What was once repression and coy responses in women have now been replaced with a bold attitude and a total acceptance of their sexual feelings. And while most would think that this would excite men, the reality is that this isn’t the case. It seems that most men are actually uncomfortable by sexually liberated women, feeling that the active participation they once took the reign on has been replaced by their female counterparts, pushing them out of their comfort zones and in a place of seemingly decreasing power. What many men are saying is that if a woman initiates sex and the man doesn’t feel like it, he wants to be able to turn down her advances without being questioned and cajoled into a response. But he wants to initiate intimacy, she should be responsive at all times and passionate. It appears that men want the control in any situation – without it, there could be problems in the relationship. This double standard is leading to emotional problems in couples’ sex lives, because men are requiring things to always be in their favour. This is due to the constant conditioning of men in that they need to be seen as the nice guy, but also get everything they want. The ‘Mr Nice Guy’ aspect of a man’s personality wants to celebrate equality and be in favour of women’s liberation, but the selfish aspect wants the control to be in his hands. There is no way of winning in this scenario.

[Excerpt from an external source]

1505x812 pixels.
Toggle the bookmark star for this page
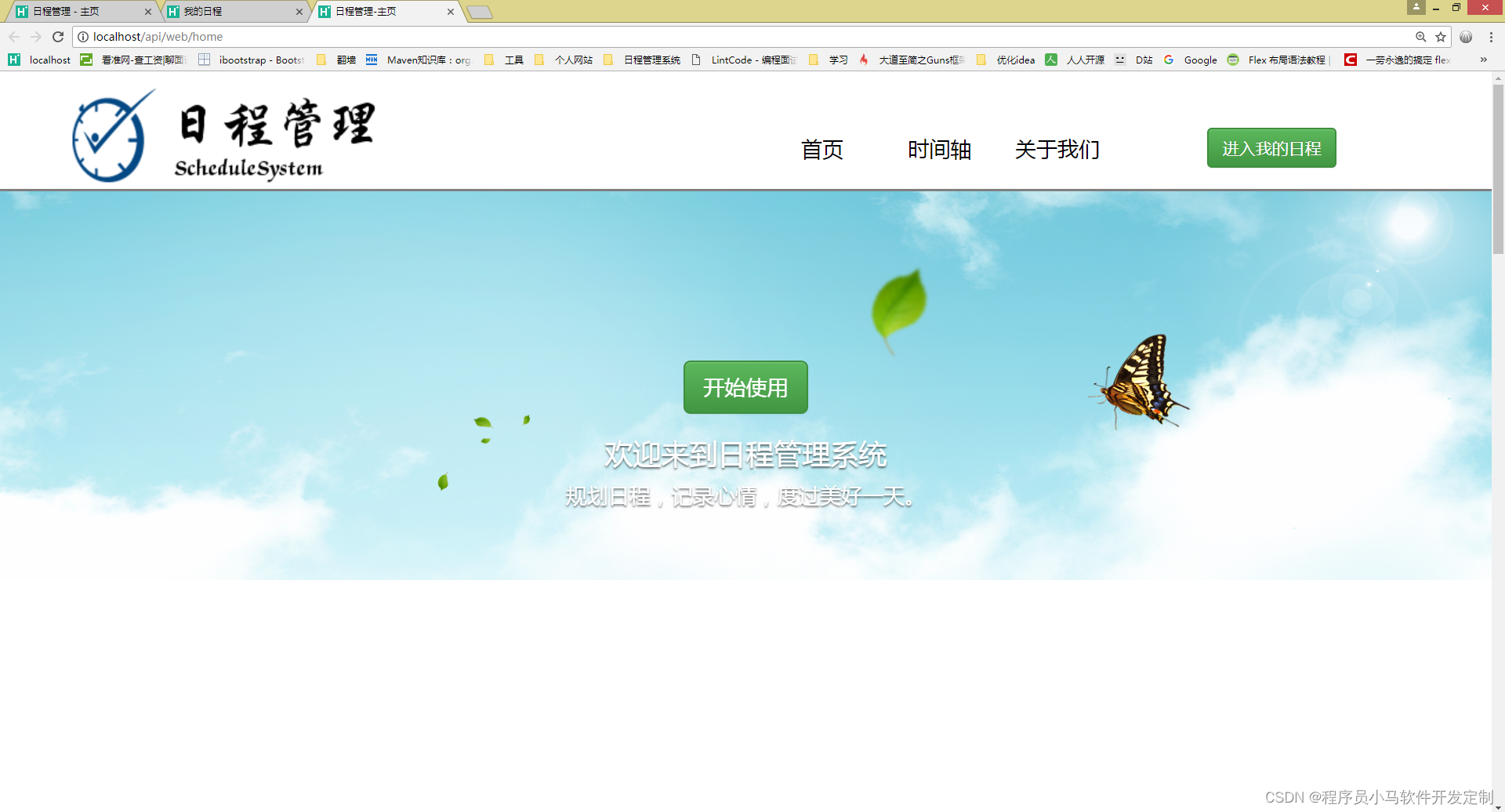tap(1441, 36)
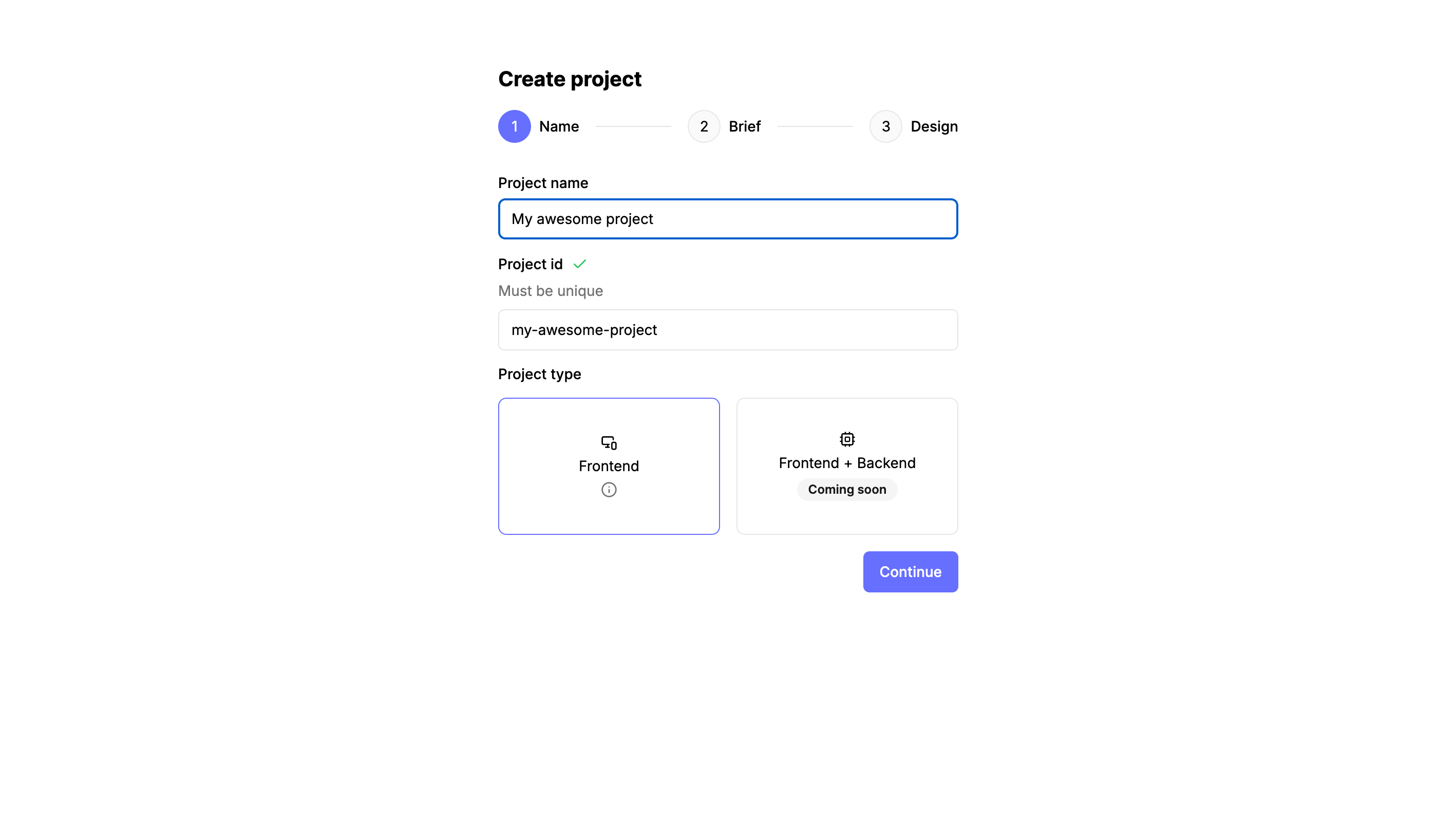Click the green checkmark beside Project id

click(x=579, y=264)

This contrasting attitude that some men have can leave women feeling unfulfilled and confused. Such mixed signals make communication fraught in a relationship, and can leave females feeling angry and hurt by their rejected advances. In the face of an angry and upset woman, a man can often react by ignoring her and remaining aloof. He can label her reactions as unladylike or call her a nymphomaniac, putting her down in other areas of their relationship as well. This eventually leads to a breakdown of the relationship and communication entirely. In this regard, anger on the part of the woman is self defeating, and in such cases she needs to be made aware that her demeanor is ineffective. How a man responds to a woman’s questioning says a lot about his own perceptions of sex, relationships and women. It may also, though, be a reaction to baggage he harbours from the past, such as his upbringing. In such cases, counseling or couples therapy could be the best route so that you can get the issues out into the open with someone unbiased and removed from the relationship entirely, for an open perspective.
Sometimes, the situation is simply a breakdown of communication. For example, some men can be a little too forceful in sex which can make women complain of pain or discomfort during sex. This makes the man withdraw completely, which means the woman then complains that her partner isn’t intimate with her. Both parties feel neglected and confused, and this can cause problems in the relationship. Again, a sex counselor is the best option here as proper sex education is often the answer. It can be difficult knowing what to do for the best when you’re within the relationship, as you can see a way of fixing the problem and keeping both parties happy. An unbiased counselor will be able to offer advice and ideas where both partners are kept satisfied, emotionally and sexually, for a happy and fulfilling relationship.